Un numero record di lobbisti dell’industria della plastica sta partecipando ai negoziati per definire un trattato globalmente vincolante che ponga fine all’inquinamento da rifiuti plastici. I colloqui, in corso in Corea del Sud nella cornice del Comitato Intergovernativo di Negoziazione (INC-5), rappresentano una tappa cruciale per l’elaborazione dell’accordo. Uno dei punti centrali della conferenza è la possibile inclusione di limiti alla produzione globale di plastica nel documento. Tuttavia, i lobbisti e i principali produttori di polimeri continuano a opporsi fermamente a qualsiasi restrizione sulla quantità di plastica che può essere prodotta. Secondo diverse associazioni ambientaliste, il timore è che l’influenza di questi gruppi possa incidere negativamente sulle decisioni finali.
A lanciare l’allarme è il Center for International Environmental Law (CIEL), che ha pubblicato uno studio che testimonia come i lobbisti dell’industria chimica e dei combustibili fossili siano presenti in numero record ai colloqui, superando con ampio margine il contingente di esperti indipendenti e scienziati. Mentre molte delegazioni nazionali, soprattutto quelle dei Paesi in via di sviluppo, hanno partecipato con risorse limitate, associazioni come Plastics Europe e il World Plastics Council si sono presentate con rappresentanze numerose e ben finanziate.

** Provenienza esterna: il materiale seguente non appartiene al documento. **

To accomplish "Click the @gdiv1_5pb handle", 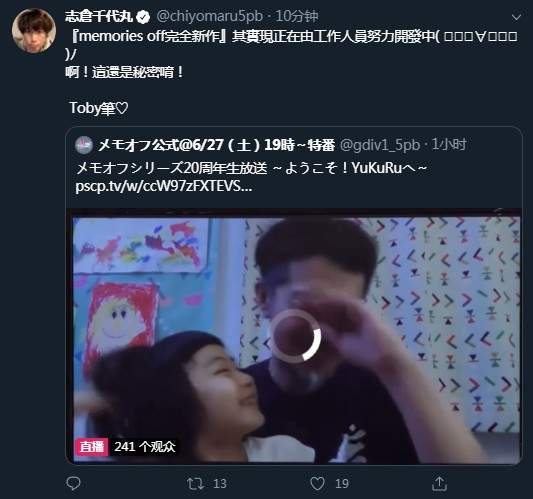I will tap(380, 145).
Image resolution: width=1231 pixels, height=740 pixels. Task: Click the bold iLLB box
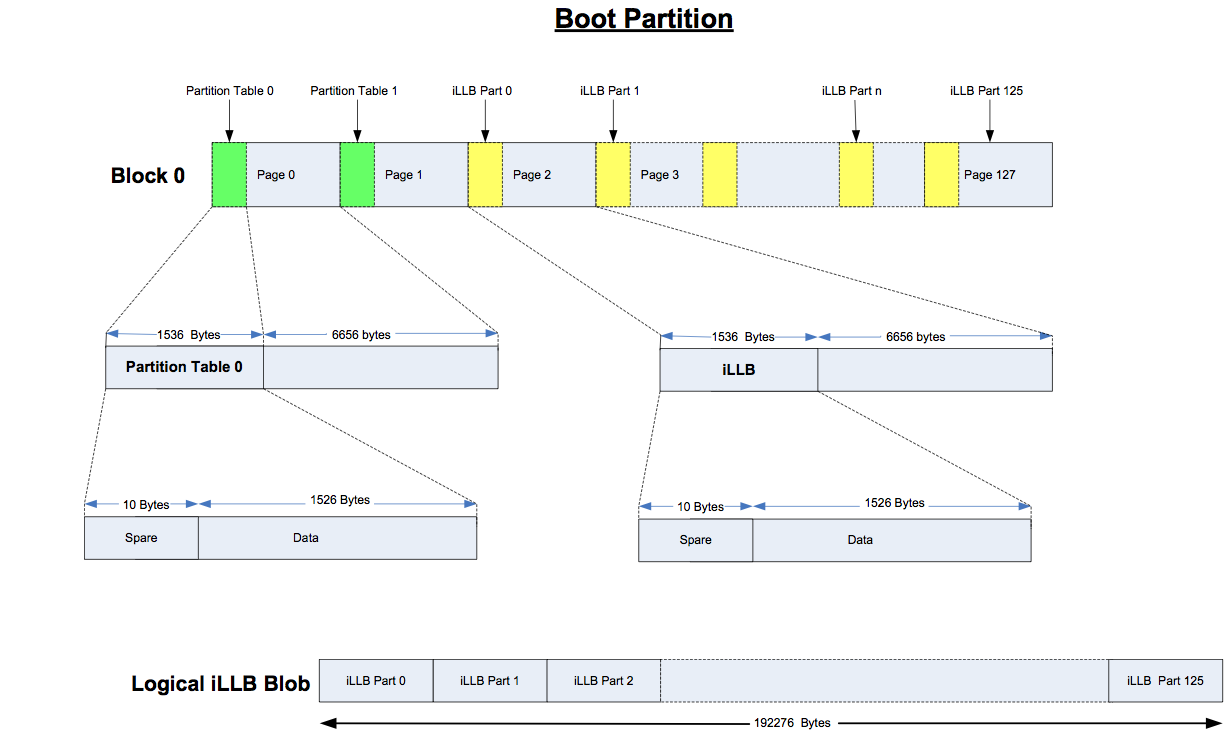tap(738, 369)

Secondo quanto appurato, infatti, «sono 220 i lobbisti dell’industria chimica e dei combustibili fossili registrati per partecipare all’INC-5, il numero più alto tra tutte le negoziazioni per il trattato sulla plastica finora analizzate dal CIEL, più del precedente massimo di 196 lobbisti identificati all’INC-4». Complessivamente, i lobbisti costituirebbero infatti «la delegazione singola più numerosa all’INC-5, superando di gran lunga i 140 rappresentanti della Repubblica di Corea ospitante», ma anche «le delegazioni dell’Unione europea e di tutti i suoi Stati membri messi insieme (191), gli 89 rappresentanti dei piccoli Stati insulari in via di sviluppo del Pacifico (PSIDS)» e «165 delegati dall’intera regione latinoamericana e caraibica (GRULAC)». L’analisi ha inoltre rivelato che alcuni lobbisti che hanno preso parte ai colloqui in qualità di membri delle delegazioni di alcuni Paesi, tra cui Cina, Repubblica Dominicana, Egitto, Finlandia, Iran, Kazakistan e Malesia. «L’analisi di Ciel rivela come queste lobby industriali siano disposte anche ad avvelenare il nostro pianeta e la salute delle persone per sabotare l’accordo pur di proteggere i propri profitti», ha dichiarato Giuseppe Ungherese, responsabile della campagna Inquinamento di Greenpeace Italia, che in una nota ha spiegato quanto sia invece indispensabile giungere a «un accordo ambizioso e legalmente vincolante per ridurre la produzione di plastica ed eliminare la plastica monouso, per proteggere la nostra salute, le nostre comunità, il clima e il pianeta».
La quinta sessione del Comitato Intergovernativo per i Negoziati (INC-5), in corso a Busan, costituisce un momento cruciale per la definizione di un trattato globale contro l’inquinamento da plastica. Questo strumento, giuridicamente vincolante, è stato richiesto dall’Assemblea delle Nazioni Unite per l’Ambiente (UNEA) con la risoluzione del 14/5 del 2022, che fissa come termine per i negoziati la fine del 2024. Tuttavia, i progressi rimangono lenti, complicati dalle divergenze tra i Paesi coinvolti. Le sessioni sono organizzate in quattro gruppi di lavoro, ciascuno dedicato a temi specifici come prodotti in plastica, gestione dei rifiuti, finanziamenti e meccanismi finanziari di trasferimento di tecnologie e di cooperazione internazionale e principi generali del trattato. Oltre 900 scienziati indipendenti hanno firmato una dichiarazione che invita i negoziatori delle Nazioni Unite a concordare un trattato globale sulla plastica completo e ambizioso, basato su solide prove scientifiche, con l’obiettivo di porre fine all’inquinamento causato dalla plastica entro il 2040. A opporsi a tale prospettiva sono però, in particolare, Paesi con grandi industrie di combustibili fossili come Arabia Saudita, Russia e Iran, che hanno evitato tagli alla produzione.